We consider \emph{first-order differential recurrence equations} of the
form
$$
 G_n\big(x_n'(t) \big), x_n(t), x_{n-1}(t), \dots, x_0(t)\big) = 0,
  \quad n=0,1,2, \dots,
$$
with unknowns  $x_0(t),  x_1(t),  \dots,  x_n(t), \dots $,
complex-valued differentiable functions defined on an open
interval $I$ of  real numbers, the functions $G_n$  being given.
For $t_0\in I $, is called \emph{Cauchy initial-value  problem}
for such an equation, the determination of  its solutions
$x_n(t)$, with given initial values $x_n(t_0)$,  $n =
0,1,2,\dots$.

In this article we solve some initial-value problems for
\emph{first order homogeneous differential recurrence equations
with (discrete) auto-convolution}
\begin{equation} \label{e1}
x_n'(t) = a(t) \sum_{k=0}^n x_k(t) x_{n-k}(t),\quad
 \forall t\in I,\; n = 0,1,2,\dots,
\end{equation}
and \emph{with combinatorial auto-convolution}
\begin{equation} \label{e2}
y_n'(t) = a(t) \sum_{k=0}^n \binom{n}{k}
 y_k(t) y_{n-k}(t), \quad \forall t\in I,\; n=0,1,2,\dots,
\end{equation}
where $a(t)\not\equiv 0$ is a given integrable function.

The second type of equation reduces to the first by change
of unknown functions $ y_n(t) = n! x_n(t)$, $n = 0,1,2,\dots$.

Equations \eqref{e1} and \eqref{e2} are considered for the first time, 
they being different from those verified by special functions, 
from de Branges equation (see \cite{k1}) or other types of differential 
recurrence equations, studied so far (see, for example, \cite{d1,f1}).

The discret convolution or Cauchy product of numerical sequences 
and its inverse-discrete deconvolution (see \cite{c5} for these definitions) 
were formely used by the author in a series of papers
\cite{c1,c2,c3} for solving numerical difference, 
differential and polynomial equations. 

In the following we denote
\begin{equation} \label{e3}
 A(t) = \int a(t) {\rm d} t,\quad
 B(t) = 1 + x_0(t) A(t_0) - x_0(t_0) A(t)\neq  0, \quad
 \forall t\in I  \,.
\end{equation}
Obviously,
\begin{equation}
\label{e4}
B(t_0) = 1, \quad B'(t) = - x_0(t_0) a(t), \quad
 \forall t\in I .
\end{equation}

\section{Algebraic recurrence equation  with auto-convolution}

\begin{lemma} \label{lem1}
Let $b_n\neq  0$, $n=0,1,2,\dots $, be a sequence of real
or complex numbers.
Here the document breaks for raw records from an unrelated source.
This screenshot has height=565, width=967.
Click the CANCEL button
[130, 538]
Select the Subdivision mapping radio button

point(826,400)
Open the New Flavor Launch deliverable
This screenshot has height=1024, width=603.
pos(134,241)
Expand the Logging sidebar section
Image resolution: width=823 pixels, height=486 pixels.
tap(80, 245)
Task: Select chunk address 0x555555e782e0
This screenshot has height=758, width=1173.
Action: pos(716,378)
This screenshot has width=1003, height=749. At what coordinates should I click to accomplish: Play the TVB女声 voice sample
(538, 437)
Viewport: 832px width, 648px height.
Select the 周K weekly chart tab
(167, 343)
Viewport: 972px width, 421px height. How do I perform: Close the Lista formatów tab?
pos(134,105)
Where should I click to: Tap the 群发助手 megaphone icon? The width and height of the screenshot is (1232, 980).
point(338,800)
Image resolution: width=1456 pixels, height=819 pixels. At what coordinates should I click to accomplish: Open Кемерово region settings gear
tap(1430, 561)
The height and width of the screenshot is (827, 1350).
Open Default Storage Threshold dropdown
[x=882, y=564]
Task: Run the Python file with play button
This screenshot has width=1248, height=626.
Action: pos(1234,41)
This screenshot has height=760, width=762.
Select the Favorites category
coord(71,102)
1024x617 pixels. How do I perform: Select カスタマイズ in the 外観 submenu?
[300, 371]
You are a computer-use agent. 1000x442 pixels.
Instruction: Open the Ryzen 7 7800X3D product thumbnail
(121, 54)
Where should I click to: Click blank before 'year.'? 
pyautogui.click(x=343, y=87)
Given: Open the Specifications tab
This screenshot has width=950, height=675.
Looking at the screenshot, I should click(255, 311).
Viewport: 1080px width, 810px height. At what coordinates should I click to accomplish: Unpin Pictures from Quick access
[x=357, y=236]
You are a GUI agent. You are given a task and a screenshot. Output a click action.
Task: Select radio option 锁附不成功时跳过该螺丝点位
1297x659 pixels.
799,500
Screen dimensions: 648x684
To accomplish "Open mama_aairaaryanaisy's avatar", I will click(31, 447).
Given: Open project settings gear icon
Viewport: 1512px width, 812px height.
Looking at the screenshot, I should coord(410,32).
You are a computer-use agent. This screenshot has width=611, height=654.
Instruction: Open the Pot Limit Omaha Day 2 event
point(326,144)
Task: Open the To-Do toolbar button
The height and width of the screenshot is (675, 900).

Following statements are equivalent:
\begin{itemize}
\item[(i)]  %\label{e5}
$(n+1)b_0b_n = \sum_{k=0}^n b_k b_{n-k}$, $n=0,1,2,\dots$;

\item[(ii)]  
$(n-1)b_0b_n = \sum_{k=1}^{n-1} b_k b_{n-k}$, $n=2,3,\dots$;

\item[(iii)] $b_n =\frac{b_1}{b_0} b_{n-1}$, $n=2,3,\dots$;

\item[(iv)] The numbers $b_n$, $n=0,1,2,\dots $, are in geometric
progression, namely
\begin{equation} \label{e6}
b_n =b_0 \Big[\frac{b_1}{b_0}\Big]^n
= \frac{b_1^n}{b_0^{n-1}}, \quad n=0,1,2,\dots \,.
\end{equation}
\end{itemize}
\end{lemma}


\begin{proof}
 $(i) \Leftrightarrow (ii)$ and  $(iii) \Leftrightarrow (iv)$ are
obvious.

$(iv) \Rightarrow (i)$ If the sequence $b_n$  is given by formula \eqref{e6}, we have
$$
\sum_{k=0}^n b_k b_{n-k} = \sum_{k=0}^n \frac{b_1^k}{b_0^{k-1}}
\frac{b_1^{n-k}}{b_0^{n-k-1}} = \sum_{k=0}^n \frac{b_1^n}{b_0^{n-2}}
= (n+1) \frac{b_1^n}{b_0^{n-2}} = (n+1) b_0 b_n,
$$
$n=0,1,2,\dots$,
hence the sequence $b_n$ satisfies (i) in Lemma \ref{lem1}.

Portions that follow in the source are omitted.